North Africa
Jannis of Jakarta Records – Habibi Funk 004 Mix
Jannis Stürtz has added another a great mix to his Habibi Funk series and this one will heat up the dampest October day. This time we’re getting straight into 1980s Algerian disco, uptight Moroccan dancefloor cuts and a straight-up, funky-as-hell cover of James Brown’s Papa’s Got a Brand New Bag – not to mention a gritty funk rock version of Free’s Alright Now by Fadoul. Habibi Funk will be reissuing the full Al Zman Saib album by Fadoul in December, which will include an Arabic-language James Brown cover and, according to Jannis, “six super-wild songs about drugs, alcohol and getting high”.
Egypt
Hassan Khan – Taraban Concert
Hassan Khan is a link to the old “new Cairo”. Egypt has been the incubator and originator for so many aspects of modern civilisation – including formalised writing systems and central government. So perhaps it’s understandable that people are less aware of the country’s development of early electronic music. Almost as soon as the technology of recording music onto magnetic tape had been liberated from the Nazis after the second world war, the development of avant garde electro-acoustic tape music got well underway in Egypt. Artist, writer and musician Hassan Khan is, in some respects, an upholder of that tradition of bleeding-edge experimentation. In this concert piece called Taraban, recorded live in 2014 at the D-CAF in Cairo, Khan takes inspiration from two early 20th-century Egyptian songs by Youssef El Manialawy, employing the oud, qanun, violin and riq while working live with filters, processors, virtual synthesisers, live mics and mixers to produce a new composition in real time. Spiritually, this is not so different to electro chaabi: they are both the product of the very new and the very traditional being smashed together to produce new forms for the 21st century.
Turkey
Mazhar Ve Fuat – Adımız Miskindir Bizim (Edit Mehmet Aslan)

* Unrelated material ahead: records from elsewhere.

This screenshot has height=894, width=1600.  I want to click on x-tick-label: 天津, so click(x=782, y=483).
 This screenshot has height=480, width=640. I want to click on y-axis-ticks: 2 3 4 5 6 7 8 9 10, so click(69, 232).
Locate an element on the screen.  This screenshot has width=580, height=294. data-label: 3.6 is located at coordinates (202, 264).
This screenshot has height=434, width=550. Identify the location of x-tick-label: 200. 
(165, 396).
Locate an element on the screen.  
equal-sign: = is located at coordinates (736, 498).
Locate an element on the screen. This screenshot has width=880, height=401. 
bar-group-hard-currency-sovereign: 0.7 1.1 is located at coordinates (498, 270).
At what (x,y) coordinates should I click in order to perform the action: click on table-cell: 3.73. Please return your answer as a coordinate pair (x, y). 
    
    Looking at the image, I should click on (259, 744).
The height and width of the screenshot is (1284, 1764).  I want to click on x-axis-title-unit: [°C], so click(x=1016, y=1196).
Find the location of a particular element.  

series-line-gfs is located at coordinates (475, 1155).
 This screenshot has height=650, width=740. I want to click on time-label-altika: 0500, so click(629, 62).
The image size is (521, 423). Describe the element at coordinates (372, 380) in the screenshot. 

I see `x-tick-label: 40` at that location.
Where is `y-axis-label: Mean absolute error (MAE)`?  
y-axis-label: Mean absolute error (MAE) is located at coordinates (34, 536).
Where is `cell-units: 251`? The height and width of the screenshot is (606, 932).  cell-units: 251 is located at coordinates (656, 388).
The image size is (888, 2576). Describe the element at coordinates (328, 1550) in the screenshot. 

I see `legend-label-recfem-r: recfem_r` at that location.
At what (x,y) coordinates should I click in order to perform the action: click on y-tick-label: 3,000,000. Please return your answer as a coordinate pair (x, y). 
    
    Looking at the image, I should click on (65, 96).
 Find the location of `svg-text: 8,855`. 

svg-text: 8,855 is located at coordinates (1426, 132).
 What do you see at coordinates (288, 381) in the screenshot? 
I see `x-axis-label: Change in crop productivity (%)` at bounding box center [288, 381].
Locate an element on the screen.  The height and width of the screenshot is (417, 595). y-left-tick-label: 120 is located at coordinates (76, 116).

Mazhar-Fuat-Özkan – or MFÖ – are a mainstream but subtly subversive Turkish pop trio who repped for their country twice at Eurovision in 1985 and 1988. They may have only finished mid-table on both occasions, but this (at times over enthusiastically uber-tweaked) edit by Mehmet Aslan shows a group with finely tuned dancefloor sensibilities nonetheless. (It’s just outside of my jurisdiction, but while I’m talking about Middle Eastern and North African re-edits … you simply have to beg, steal or borrow a copy of this amazing Henrik Schwarz version of Ene Nyame “A” Mensuro by Ghanaian Afro legends Ebo Taylor and Pat Thomas. It’s got to be one of the tracks of the year.)
Lebanon
Ihsan Al Munzer – Jamileh
Yet more stone cold Lebanese dancefloor gold here from Ihsan Al Munzer and a track called Jamileh, which first saw the light of day on the self-explanatory 1979 album Belly Dance Disco, which had a limited reissue this year by Fortuna. It is, as you can hear, gold dust, and should be filed next to the sublime Abu Ali by Ziad Rahbani.
Mali
DJ Sandji – 100% Balani Show Mix
Free is always good. Especially when it’s a banging mixtape ushering you into Mali’s street-party scene. This mixtape (and it actually does come on cassette tape, if you decide to show label Sahel Sounds some love and buy a physical copy) is a high-octane offering from Bamako’s Balani show originator DJ Sandji. Balani shows are essentially the Malian version of block parties and the music, today, tends to mix up Malian pop, hip-hop, naija, hyper-fast kuduro, bass-heavy balafon house and chopped up Coupé Décalé rhythms with added live remixing and drum programming.